■ Raw data ■
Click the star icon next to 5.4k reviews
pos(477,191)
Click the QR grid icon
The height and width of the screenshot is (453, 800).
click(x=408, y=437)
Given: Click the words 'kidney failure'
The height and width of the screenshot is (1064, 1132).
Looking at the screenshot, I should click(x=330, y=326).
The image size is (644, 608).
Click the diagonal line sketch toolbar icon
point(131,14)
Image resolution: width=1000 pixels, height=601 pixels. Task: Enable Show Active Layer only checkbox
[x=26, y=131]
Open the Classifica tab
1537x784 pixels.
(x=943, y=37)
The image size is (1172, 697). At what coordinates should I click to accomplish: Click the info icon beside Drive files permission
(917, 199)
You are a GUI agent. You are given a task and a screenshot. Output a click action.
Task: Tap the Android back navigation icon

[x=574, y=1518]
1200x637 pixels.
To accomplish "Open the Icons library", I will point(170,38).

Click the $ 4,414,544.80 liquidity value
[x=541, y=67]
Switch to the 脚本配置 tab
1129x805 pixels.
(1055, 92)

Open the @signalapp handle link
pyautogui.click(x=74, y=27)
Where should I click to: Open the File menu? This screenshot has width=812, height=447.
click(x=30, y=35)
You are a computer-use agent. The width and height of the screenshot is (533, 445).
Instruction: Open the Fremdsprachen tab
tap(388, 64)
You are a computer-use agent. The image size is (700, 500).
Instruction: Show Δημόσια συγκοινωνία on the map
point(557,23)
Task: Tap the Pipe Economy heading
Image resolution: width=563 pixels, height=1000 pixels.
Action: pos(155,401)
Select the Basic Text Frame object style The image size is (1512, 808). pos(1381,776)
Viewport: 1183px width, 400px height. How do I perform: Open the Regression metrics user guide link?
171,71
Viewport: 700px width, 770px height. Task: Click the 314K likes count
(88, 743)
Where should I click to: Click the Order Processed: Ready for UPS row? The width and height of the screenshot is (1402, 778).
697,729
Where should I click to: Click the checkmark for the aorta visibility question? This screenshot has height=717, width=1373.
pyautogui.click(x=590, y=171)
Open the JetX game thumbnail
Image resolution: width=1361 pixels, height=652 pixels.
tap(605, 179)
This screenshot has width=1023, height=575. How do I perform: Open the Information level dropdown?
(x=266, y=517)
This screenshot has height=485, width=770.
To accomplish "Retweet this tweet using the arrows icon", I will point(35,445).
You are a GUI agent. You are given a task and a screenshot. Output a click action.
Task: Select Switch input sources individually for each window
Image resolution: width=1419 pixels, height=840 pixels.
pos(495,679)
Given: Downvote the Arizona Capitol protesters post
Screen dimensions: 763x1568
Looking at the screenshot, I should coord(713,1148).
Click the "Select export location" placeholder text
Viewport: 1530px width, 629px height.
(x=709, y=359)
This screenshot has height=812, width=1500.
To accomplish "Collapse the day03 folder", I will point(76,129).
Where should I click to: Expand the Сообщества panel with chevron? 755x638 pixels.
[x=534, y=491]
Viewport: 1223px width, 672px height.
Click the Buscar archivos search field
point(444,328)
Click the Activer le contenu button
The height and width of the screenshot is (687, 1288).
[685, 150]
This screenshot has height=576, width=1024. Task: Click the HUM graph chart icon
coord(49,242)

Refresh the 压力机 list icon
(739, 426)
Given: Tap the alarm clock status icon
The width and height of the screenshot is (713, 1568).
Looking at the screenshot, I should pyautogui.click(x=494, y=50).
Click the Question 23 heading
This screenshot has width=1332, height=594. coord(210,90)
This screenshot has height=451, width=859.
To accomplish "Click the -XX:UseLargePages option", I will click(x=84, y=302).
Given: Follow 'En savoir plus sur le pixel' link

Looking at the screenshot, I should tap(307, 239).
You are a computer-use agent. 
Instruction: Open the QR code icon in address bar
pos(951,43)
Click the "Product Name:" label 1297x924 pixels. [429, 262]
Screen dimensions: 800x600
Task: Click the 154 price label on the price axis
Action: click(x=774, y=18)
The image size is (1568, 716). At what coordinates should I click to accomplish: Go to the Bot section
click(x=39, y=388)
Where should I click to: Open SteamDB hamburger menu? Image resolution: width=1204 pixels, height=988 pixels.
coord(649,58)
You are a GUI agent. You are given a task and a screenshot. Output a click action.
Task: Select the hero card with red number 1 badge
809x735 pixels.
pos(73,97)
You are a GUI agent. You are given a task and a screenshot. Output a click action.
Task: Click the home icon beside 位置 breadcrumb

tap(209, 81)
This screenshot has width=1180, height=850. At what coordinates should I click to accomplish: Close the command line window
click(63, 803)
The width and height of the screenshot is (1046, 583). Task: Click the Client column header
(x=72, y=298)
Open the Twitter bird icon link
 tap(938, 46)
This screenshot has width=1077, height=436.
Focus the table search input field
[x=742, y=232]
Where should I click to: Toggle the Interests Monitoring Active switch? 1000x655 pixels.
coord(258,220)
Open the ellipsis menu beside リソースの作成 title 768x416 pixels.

■ Problem details ■
For the material above, what is the count of lines that hold the word "will"? Give the number by itself.

■ Answer ■
4